▶ [Your objective] Your answer should consist of the lines in the data below that contain "width".

▶ [Task input]
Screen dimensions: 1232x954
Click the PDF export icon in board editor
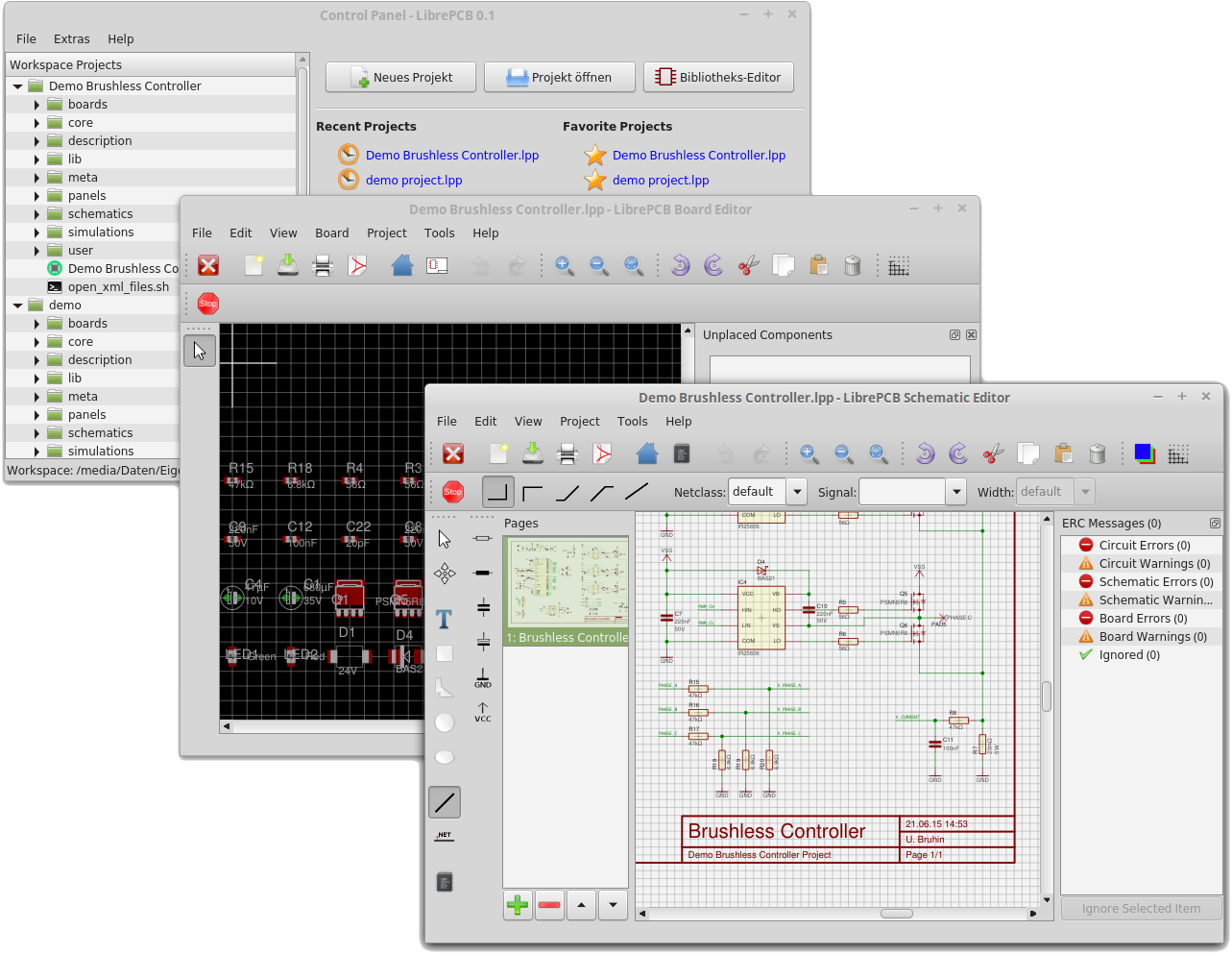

==

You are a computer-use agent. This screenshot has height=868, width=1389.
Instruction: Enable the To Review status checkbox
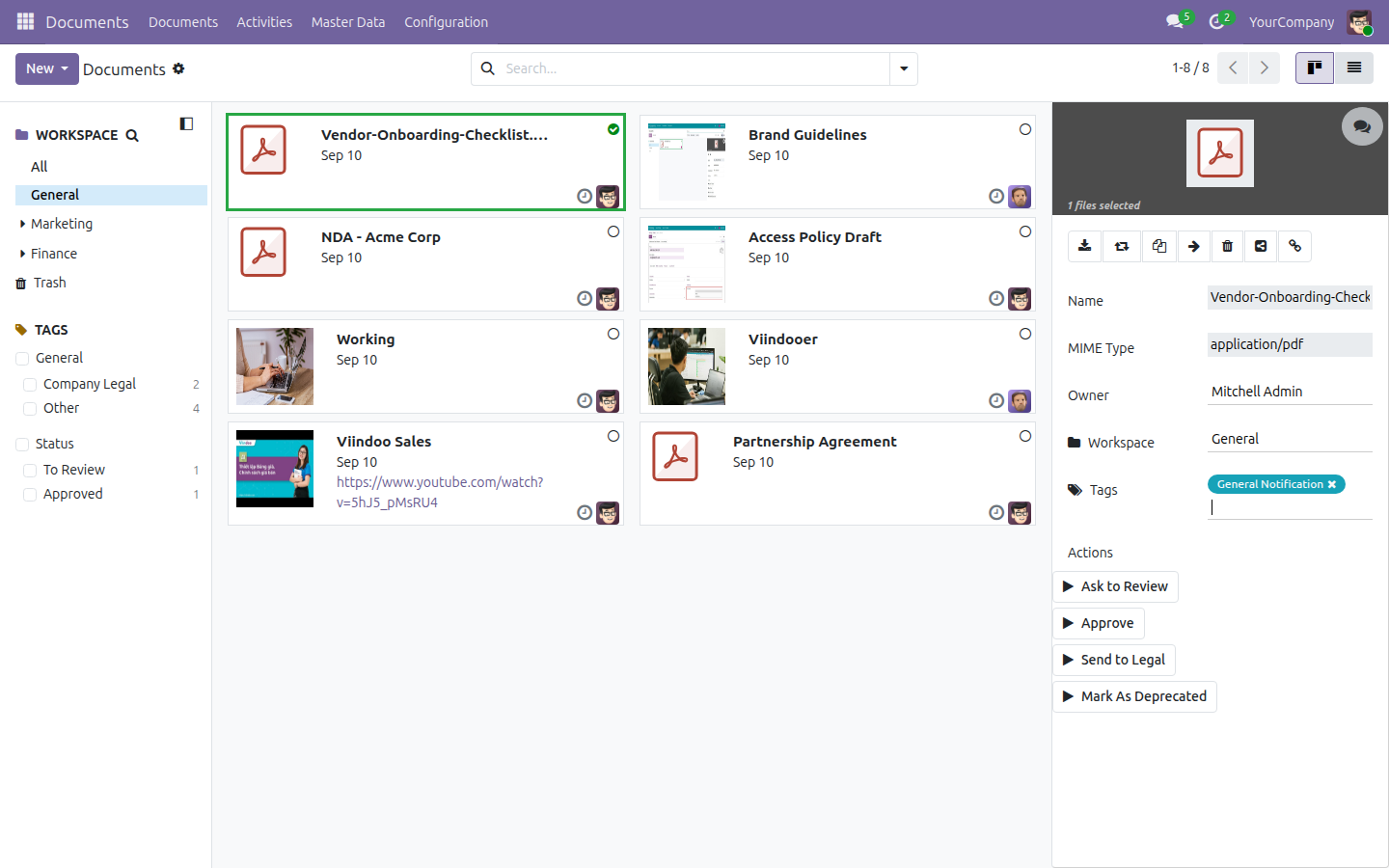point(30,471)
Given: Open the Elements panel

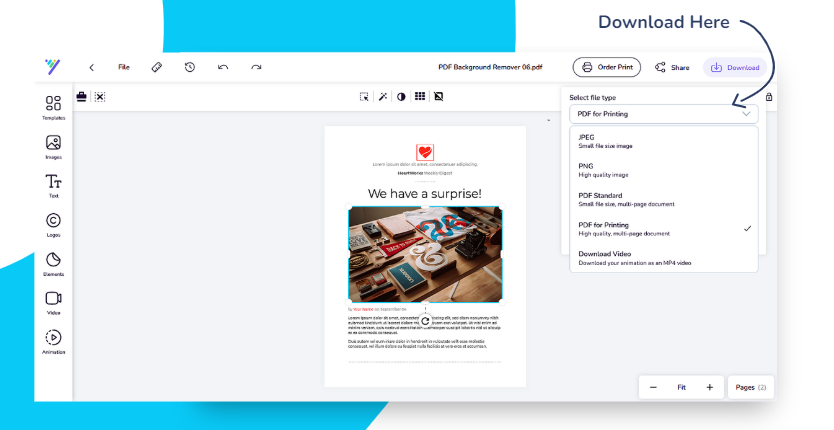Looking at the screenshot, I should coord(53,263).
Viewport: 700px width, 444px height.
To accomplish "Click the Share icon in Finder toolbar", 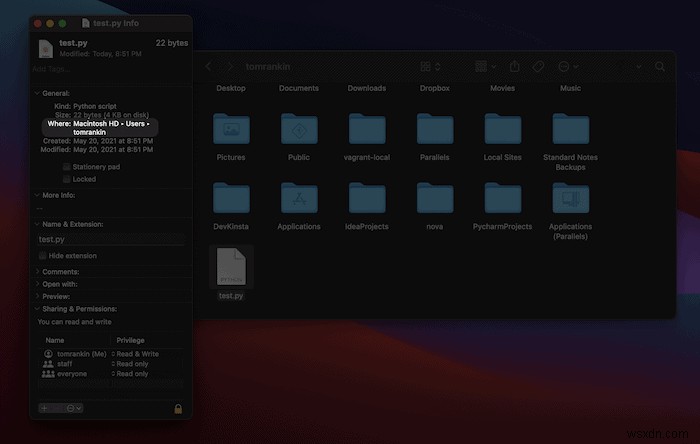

▶ [Answer section]
You are a computer-use agent. This screenshot has height=868, width=1389.
Viewport: 700px width, 444px height.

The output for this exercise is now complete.